■ DIRECTIONS FOR THIS TASK ■
Search the material below for lines containing the string "arrow", and copy every one you find.

■ RECORDS SUPPLIED ■
────────────────
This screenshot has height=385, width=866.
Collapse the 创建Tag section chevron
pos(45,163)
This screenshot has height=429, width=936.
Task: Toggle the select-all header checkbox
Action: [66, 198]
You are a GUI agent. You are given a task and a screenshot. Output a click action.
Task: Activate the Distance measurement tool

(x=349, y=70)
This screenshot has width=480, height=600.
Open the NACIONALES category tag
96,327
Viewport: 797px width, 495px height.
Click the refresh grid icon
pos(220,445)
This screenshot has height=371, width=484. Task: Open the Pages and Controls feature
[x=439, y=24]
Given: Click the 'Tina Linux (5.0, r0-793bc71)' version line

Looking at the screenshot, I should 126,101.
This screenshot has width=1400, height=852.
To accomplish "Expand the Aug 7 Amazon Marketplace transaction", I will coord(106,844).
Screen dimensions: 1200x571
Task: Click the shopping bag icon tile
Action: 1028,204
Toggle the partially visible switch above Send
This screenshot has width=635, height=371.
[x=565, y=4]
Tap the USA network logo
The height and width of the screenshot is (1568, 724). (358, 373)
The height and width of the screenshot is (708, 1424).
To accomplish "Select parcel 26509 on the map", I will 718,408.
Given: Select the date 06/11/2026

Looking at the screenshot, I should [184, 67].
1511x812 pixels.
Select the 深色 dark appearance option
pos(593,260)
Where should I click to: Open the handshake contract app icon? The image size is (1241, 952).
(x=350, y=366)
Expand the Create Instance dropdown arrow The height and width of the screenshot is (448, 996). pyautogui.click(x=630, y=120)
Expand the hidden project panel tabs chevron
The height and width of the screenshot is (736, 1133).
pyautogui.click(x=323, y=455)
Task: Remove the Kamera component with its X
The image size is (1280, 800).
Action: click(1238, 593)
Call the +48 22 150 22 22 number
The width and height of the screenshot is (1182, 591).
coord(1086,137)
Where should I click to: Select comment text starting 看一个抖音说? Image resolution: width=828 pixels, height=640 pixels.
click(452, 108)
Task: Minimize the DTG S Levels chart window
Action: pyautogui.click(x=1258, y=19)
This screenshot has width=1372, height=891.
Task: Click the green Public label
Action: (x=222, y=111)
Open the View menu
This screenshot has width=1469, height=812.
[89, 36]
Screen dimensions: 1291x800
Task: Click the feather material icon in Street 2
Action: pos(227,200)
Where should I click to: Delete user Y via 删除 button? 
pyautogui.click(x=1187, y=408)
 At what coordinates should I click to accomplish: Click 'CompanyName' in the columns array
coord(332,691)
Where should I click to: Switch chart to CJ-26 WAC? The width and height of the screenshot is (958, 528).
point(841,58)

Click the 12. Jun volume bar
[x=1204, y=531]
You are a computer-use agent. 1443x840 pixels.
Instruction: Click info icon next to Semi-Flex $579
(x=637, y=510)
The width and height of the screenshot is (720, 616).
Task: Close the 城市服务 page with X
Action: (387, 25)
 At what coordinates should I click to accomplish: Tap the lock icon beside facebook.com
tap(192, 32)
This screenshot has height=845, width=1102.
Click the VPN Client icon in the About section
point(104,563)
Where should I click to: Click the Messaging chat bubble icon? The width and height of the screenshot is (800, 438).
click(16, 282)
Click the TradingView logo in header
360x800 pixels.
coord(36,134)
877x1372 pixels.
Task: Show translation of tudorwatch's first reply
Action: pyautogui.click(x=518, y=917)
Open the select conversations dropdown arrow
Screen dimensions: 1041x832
────────────────
■ YOUR RESPONSE ■
Expand the Create Instance dropdown arrow The height and width of the screenshot is (448, 996). pyautogui.click(x=630, y=120)
Open the select conversations dropdown arrow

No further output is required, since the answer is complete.